Yassine Kharbach,^a ^* Amal Haoudi,^a Frédéric Capet,^b Ahmed Mazzah ^c and Lahcen El Ammari ^d

^aLaboratoire de Chimie Appliquée, Faculté des Sciences et Techniques, Université Sidi Mohamed Ben Abdallah, Fès, Morocco, ^bUnité de Catalyse et de Chimie du Solide (UCCS), UMR 8181. Ecole Nationale, Supérieure de Chimie de Lille, Université Lille 1, 59650 Villeneuve, d'Ascq Cedex, France, ^cUSR 3290 Miniaturisation pour l'Analyse, la Synthèse et la Protéomique, 59655 Villeneuve d'Ascq Cedex, Université Lille 1, France, and ^dLaboratoire de Chimie du Solide Appliquée, Faculté des Sciences, Université Mohammed V, Avenue Ibn Battouta, BP 1014, Rabat, Morocco
^*Correspondence e-mail: kharbachy26@gmail.com

Edited by H. Stoeckli-Evans, University of Neuchâtel, Switzerland (Received 24 November 2015; accepted 30 November 2015; online 6 December 2015)

The title compound, C₁₀H₈BrNO₂, crystallizes with two independent molcules (A and B) in the asymmetric unit. In each molecule, the indoline ring system is almost planar, with the largest deviation from the mean plane being 0.016 (2) Å in molecule A and 0.040 (13) Å in molecule B. In each molecule, the ethyl group is nearly perpendicular to the indoline ring system with C—C—N—C torsion angles of −94.8 (3) and 93.0 (3)° in molecules A and B, respectively. In the crystal, the two molecules are inclined to each other, making a dihedral angle of 6.28 (8)°. In the molecular packing, the A and B molecules are linked by C—H⋯O hydrogen bonds, forming –A–B–A–B– chains along [01-1]. Parallel chains are linked via a weak slipped parallel π–π interaction [inter-centroid distance = 3.6107 (14) Å] and a short Br⋯O contact [3.183 (2) Å], forming a three-dimensional structure.

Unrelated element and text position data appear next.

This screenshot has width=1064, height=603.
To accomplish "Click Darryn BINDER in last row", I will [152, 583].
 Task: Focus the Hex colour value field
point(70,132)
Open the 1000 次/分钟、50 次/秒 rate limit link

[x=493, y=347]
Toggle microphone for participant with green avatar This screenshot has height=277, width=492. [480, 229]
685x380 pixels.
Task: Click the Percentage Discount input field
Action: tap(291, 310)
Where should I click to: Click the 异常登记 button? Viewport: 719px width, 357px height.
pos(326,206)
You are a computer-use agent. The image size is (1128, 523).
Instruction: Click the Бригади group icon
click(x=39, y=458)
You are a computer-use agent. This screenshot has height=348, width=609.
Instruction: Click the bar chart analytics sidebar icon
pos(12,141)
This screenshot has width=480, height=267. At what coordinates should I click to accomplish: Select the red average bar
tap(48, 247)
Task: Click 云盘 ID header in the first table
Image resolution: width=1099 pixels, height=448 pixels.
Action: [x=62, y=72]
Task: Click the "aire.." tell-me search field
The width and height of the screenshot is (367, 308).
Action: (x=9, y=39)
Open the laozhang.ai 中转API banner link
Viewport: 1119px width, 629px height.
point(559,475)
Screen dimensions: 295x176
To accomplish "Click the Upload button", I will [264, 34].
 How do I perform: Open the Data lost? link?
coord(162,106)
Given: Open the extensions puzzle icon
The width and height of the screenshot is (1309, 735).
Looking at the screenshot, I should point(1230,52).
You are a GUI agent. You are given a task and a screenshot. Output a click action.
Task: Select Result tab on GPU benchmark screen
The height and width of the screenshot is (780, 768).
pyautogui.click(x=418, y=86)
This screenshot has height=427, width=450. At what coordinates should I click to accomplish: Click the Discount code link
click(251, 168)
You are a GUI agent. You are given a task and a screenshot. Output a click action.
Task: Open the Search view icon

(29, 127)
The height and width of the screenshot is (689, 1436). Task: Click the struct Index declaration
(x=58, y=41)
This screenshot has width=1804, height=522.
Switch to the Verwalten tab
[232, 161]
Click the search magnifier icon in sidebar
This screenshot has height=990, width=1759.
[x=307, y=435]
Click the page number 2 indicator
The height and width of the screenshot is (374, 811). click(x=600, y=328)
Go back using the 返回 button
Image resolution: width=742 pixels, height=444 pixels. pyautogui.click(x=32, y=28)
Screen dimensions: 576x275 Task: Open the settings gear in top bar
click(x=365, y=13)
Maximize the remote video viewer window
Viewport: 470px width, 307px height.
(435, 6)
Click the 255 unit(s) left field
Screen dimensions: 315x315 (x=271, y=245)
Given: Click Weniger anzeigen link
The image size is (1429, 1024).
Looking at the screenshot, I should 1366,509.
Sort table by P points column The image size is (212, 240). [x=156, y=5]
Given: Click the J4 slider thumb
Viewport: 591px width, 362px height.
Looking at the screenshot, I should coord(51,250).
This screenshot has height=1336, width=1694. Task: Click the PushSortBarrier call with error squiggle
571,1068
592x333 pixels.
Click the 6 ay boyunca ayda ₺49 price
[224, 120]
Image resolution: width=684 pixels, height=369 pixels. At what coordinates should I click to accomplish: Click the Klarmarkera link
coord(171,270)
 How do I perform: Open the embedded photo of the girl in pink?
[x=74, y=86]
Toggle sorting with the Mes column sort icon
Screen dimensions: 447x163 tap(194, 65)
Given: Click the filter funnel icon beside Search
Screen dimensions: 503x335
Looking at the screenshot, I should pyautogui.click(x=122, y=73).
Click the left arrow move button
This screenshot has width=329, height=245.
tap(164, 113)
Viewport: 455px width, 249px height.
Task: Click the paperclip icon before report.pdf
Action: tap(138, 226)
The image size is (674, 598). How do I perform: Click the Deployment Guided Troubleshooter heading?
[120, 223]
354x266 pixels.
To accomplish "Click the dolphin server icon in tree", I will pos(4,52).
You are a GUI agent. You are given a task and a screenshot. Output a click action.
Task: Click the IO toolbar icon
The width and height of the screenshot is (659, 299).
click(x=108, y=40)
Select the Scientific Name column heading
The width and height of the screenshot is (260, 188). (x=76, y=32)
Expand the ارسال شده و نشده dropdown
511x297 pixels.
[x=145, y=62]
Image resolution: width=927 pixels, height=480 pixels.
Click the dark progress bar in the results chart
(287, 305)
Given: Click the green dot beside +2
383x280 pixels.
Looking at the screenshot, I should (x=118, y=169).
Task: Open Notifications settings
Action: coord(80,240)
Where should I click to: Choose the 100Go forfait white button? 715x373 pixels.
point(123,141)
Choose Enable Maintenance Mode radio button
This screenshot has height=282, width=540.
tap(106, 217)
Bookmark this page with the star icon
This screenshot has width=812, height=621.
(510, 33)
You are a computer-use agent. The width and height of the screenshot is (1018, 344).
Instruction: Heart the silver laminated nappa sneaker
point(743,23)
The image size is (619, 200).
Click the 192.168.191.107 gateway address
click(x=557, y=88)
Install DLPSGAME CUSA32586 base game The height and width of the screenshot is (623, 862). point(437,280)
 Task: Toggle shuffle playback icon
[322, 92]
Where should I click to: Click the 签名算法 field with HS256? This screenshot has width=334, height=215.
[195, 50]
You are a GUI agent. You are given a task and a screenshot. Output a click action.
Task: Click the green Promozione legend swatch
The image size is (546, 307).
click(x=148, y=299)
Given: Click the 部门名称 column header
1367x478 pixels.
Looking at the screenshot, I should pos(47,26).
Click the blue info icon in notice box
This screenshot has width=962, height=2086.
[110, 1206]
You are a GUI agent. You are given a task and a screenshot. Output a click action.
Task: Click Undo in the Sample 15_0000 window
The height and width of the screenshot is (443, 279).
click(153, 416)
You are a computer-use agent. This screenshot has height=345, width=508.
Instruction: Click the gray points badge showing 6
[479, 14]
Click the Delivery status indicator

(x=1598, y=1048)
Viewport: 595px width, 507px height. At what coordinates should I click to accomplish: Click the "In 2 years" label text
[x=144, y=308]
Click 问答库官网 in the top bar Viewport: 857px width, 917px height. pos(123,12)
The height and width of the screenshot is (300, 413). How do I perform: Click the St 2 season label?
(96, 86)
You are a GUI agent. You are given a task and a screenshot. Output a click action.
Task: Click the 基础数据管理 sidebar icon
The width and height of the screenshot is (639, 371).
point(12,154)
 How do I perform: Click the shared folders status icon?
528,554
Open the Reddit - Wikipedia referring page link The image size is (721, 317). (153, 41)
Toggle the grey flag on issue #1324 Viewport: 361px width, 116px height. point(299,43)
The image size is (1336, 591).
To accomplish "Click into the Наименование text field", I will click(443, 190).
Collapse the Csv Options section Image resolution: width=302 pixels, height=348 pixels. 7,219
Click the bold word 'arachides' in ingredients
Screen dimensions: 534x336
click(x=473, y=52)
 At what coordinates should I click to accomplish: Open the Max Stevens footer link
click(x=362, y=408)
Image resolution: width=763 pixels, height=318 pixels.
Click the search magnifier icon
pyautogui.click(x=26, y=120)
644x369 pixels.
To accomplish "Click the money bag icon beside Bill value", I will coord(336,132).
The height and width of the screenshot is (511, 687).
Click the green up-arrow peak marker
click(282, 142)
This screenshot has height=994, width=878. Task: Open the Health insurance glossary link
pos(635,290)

Keywords: crystal structure; indoline; C—H⋯O hydrogen bonds; slipped parallel π–π interaction; short Br⋯O interaction.

CCDC reference: 1439717

1. Related literature

For biological activities of isatin derivatives, see: Samus et al. (2004 ); Sarangapani & Reddy (1994 ); Varma et al. (2004 ); Pandeya et al. (1999 ). For the use of isatin derivatives as reagents in organic synthesis and as raw materials for drug synthesis, see: Abele et al. (2003 ). For their use as corrosion inhibitors, see: Da Silva et al. (2013 ).

2. Experimental

2.1. Crystal data

C₁₀H₈BrNO₂
M_r = 254.08
Triclinic, $[P \overline 1]$
a = 9.5198 (3) Å
b = 10.0655 (3) Å
c = 11.2341 (3) Å
α = 70.9288 (16)°
β = 75.4109 (16)°
γ = 85.2199 (16)°
V = 984.58 (5) Å³
Z = 4
Mo Kα radiation
μ = 4.15 mm⁻¹
T = 296 K
0.50 × 0.27 × 0.16 mm

2.2. Data collection

Bruker APEXII CCD diffractometer
Absorption correction: multi-scan (SADABS; Bruker, 2009 ) T_min = 0.363, T_max = 0.746
40192 measured reflections
6275 independent reflections
4053 reflections with I > 2σ(I)
R_int = 0.045

2.3. Refinement

R[F² > 2σ(F²)] = 0.039
wR(F²) = 0.105
S = 1.02
6275 reflections
255 parameters
H-atom parameters constrained
Δρ_max = 0.66 e Å⁻³
Δρ_min = −0.47 e Å⁻³

Table 1
Hydrogen-bond geometry (Å, °)

D—H⋯A	D—H	H⋯A	D⋯A	D—H⋯A
C9—H9A⋯O3ⁱ	0.97	2.58	3.351 (4)	136
C13—H13⋯O1ⁱⁱ	0.93	2.60	3.514 (3)	170
C19—H19B⋯O1ⁱⁱ	0.97	2.54	3.368 (3)	143
Symmetry codes: (i) -x+1, -y+1, -z+1; (ii) -x, -y, -z+2.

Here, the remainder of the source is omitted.